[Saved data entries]
== == ==
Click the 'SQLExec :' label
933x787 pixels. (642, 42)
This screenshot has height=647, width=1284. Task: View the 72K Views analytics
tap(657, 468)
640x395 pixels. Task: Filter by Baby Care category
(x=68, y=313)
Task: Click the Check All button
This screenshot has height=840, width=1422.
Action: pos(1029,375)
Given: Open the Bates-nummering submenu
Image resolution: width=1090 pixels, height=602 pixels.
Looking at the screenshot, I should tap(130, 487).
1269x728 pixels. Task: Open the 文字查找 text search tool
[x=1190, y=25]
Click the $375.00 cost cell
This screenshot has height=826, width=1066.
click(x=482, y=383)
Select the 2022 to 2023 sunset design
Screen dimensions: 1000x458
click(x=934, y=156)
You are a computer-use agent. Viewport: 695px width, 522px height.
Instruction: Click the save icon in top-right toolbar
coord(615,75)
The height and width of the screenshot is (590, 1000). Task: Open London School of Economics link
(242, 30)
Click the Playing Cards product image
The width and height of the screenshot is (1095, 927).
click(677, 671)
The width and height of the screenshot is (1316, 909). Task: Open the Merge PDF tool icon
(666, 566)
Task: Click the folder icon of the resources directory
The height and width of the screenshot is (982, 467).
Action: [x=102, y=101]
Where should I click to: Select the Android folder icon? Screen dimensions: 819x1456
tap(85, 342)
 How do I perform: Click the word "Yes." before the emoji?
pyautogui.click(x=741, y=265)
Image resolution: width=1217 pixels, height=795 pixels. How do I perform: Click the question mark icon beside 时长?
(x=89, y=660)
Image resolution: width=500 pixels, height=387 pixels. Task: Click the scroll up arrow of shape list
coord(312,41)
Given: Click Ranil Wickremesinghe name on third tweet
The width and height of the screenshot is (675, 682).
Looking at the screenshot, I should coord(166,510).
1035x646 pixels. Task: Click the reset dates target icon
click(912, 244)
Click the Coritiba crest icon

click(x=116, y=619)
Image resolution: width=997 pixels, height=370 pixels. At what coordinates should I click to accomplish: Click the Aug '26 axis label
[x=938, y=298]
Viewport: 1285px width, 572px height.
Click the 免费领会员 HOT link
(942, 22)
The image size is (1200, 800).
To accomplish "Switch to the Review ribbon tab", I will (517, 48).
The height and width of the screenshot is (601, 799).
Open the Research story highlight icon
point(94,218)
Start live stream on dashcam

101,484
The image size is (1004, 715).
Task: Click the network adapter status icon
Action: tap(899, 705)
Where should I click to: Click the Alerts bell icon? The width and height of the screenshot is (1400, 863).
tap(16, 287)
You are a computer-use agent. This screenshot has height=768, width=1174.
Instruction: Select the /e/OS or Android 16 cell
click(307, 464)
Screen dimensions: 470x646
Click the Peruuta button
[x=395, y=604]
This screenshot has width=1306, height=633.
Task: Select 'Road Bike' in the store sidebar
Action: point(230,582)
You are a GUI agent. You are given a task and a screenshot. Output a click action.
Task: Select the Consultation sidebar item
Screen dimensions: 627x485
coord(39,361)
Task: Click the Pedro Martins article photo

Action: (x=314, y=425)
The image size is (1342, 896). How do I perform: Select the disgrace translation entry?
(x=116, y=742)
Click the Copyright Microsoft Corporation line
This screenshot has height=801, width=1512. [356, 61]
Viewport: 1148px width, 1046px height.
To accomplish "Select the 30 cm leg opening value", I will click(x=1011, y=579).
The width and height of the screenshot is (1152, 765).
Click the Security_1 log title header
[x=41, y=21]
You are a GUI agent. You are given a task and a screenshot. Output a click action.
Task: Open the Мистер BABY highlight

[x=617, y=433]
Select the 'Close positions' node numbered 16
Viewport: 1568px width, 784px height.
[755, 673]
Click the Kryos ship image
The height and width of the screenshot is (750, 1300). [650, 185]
== == ==
**Assignment:** Say how many lines in the data above contain the string "computer", and give no other output.

**Response box:** 2